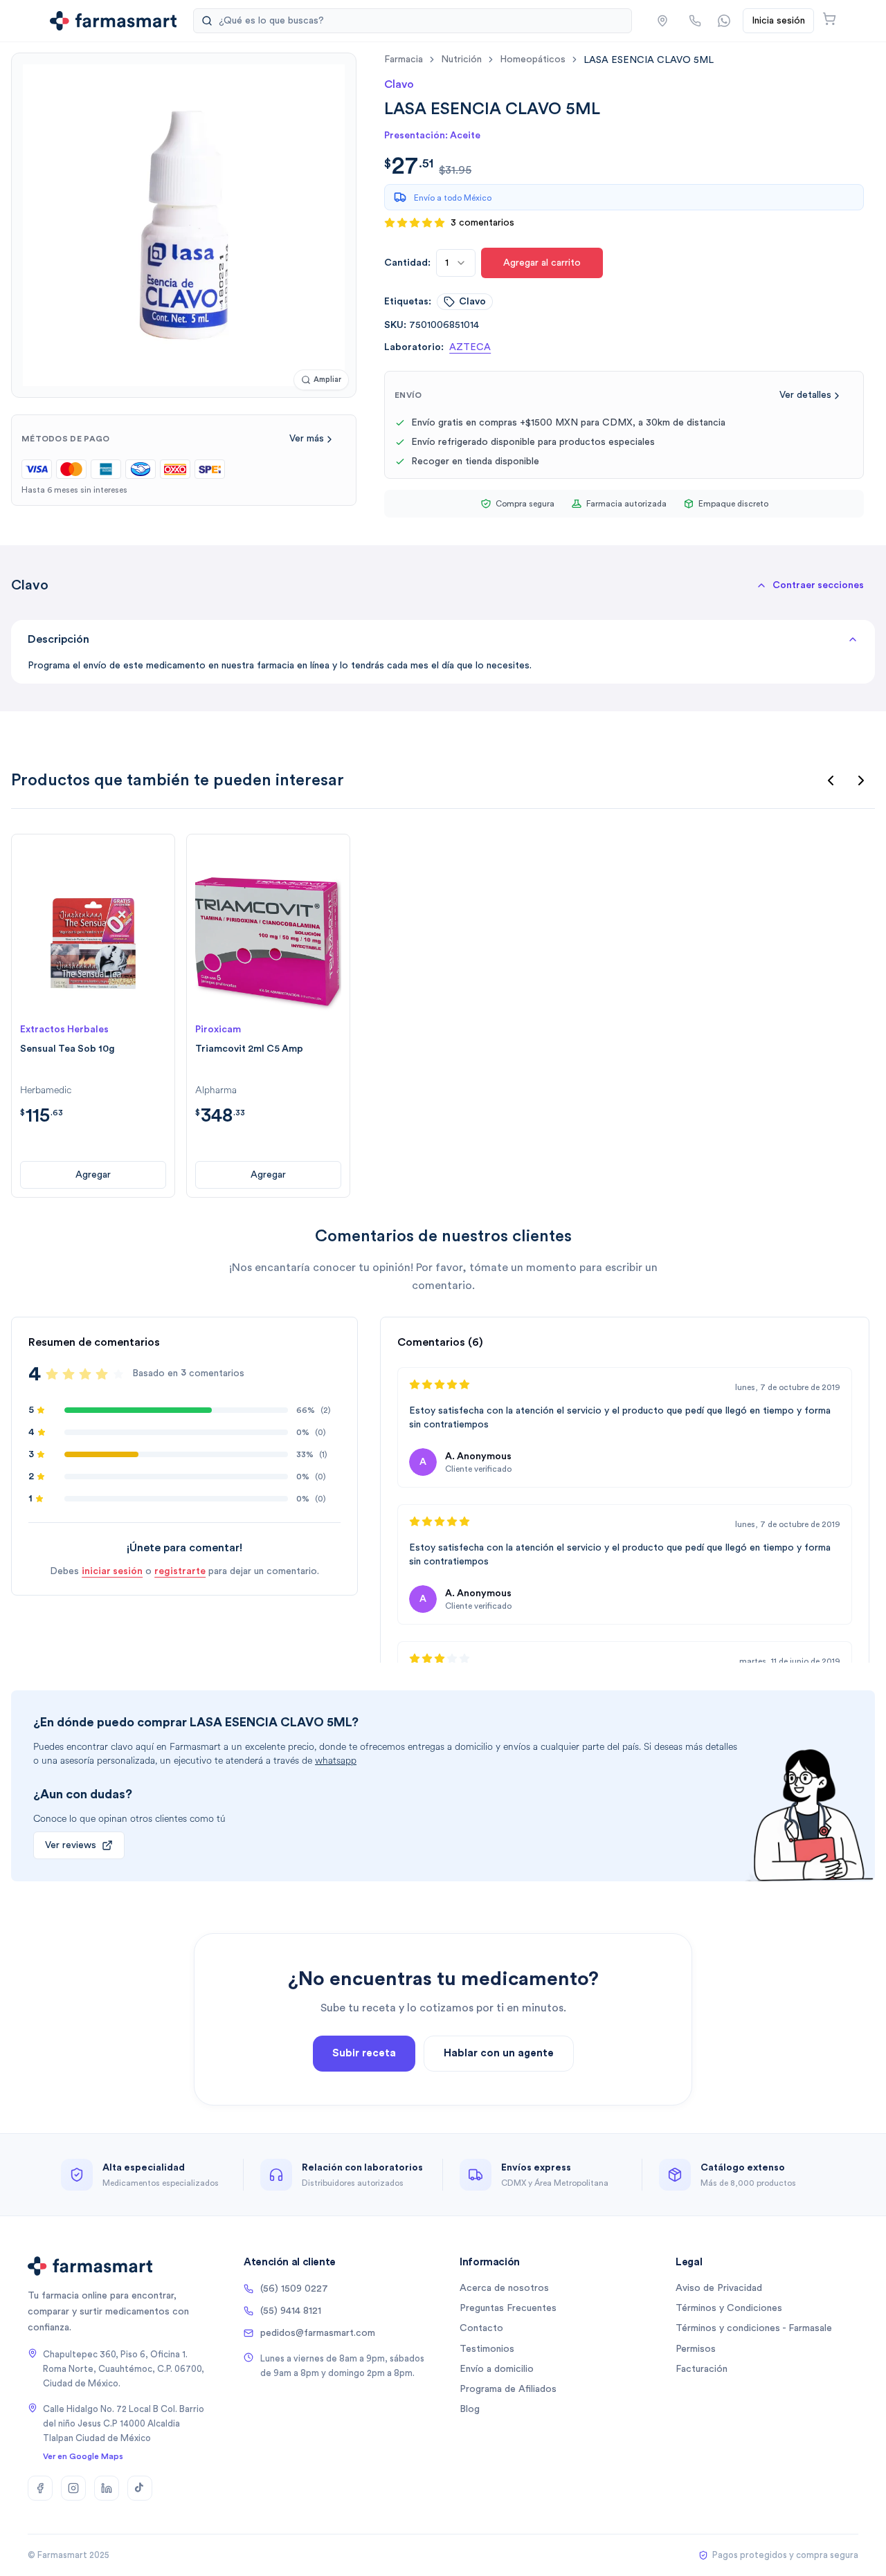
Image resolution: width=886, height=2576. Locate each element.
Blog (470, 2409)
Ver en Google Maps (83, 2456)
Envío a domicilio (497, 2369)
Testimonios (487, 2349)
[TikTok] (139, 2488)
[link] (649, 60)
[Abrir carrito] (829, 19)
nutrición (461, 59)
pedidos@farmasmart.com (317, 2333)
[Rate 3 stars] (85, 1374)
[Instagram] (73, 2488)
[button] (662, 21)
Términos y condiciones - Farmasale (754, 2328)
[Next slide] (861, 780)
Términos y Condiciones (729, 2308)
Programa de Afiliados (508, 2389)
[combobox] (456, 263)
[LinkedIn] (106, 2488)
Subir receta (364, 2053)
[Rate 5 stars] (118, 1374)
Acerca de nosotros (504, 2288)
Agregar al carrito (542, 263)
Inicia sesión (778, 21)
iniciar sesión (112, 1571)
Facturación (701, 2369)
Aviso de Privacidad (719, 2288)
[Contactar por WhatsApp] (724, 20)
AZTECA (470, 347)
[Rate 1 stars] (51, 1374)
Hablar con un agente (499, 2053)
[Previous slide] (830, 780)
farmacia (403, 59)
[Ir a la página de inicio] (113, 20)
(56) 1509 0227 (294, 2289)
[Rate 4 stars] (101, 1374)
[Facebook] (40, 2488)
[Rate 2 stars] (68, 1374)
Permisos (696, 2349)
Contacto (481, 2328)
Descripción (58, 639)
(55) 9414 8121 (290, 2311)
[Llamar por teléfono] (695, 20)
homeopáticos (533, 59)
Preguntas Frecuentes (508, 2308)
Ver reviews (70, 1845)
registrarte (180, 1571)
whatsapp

◆ PROBLEM STATEMENT
Word for word, set down every line of the records above, and leave the pictures out.

◆ YOUR SOLUTION
Image resolution: width=886, height=2576. Locate each element.
Blog (470, 2409)
Ver en Google Maps (83, 2456)
Envío a domicilio (497, 2369)
Testimonios (487, 2349)
[TikTok] (139, 2488)
[link] (649, 60)
[Abrir carrito] (829, 19)
nutrición (461, 59)
pedidos@farmasmart.com (317, 2333)
[Rate 3 stars] (85, 1374)
[Instagram] (73, 2488)
[button] (662, 21)
Términos y condiciones - Farmasale (754, 2328)
[Next slide] (861, 780)
Términos y Condiciones (729, 2308)
Programa de Afiliados (508, 2389)
[combobox] (456, 263)
[LinkedIn] (106, 2488)
Subir receta (364, 2053)
[Rate 5 stars] (118, 1374)
Acerca de nosotros (504, 2288)
Agregar al carrito (542, 263)
Inicia sesión (778, 21)
iniciar sesión (112, 1571)
Facturación (701, 2369)
Aviso de Privacidad (719, 2288)
[Contactar por WhatsApp] (724, 20)
AZTECA (470, 347)
[Rate 1 stars] (51, 1374)
Hablar con un agente (499, 2053)
[Previous slide] (830, 780)
farmacia (403, 59)
[Ir a la página de inicio] (113, 20)
(56) 1509 0227 (294, 2289)
[Rate 4 stars] (101, 1374)
[Facebook] (40, 2488)
[Rate 2 stars] (68, 1374)
Permisos (696, 2349)
Contacto (481, 2328)
Descripción (58, 639)
(55) 9414 8121 (290, 2311)
[Llamar por teléfono] (695, 20)
homeopáticos (533, 59)
Preguntas Frecuentes (508, 2308)
Ver reviews (70, 1845)
registrarte (180, 1571)
whatsapp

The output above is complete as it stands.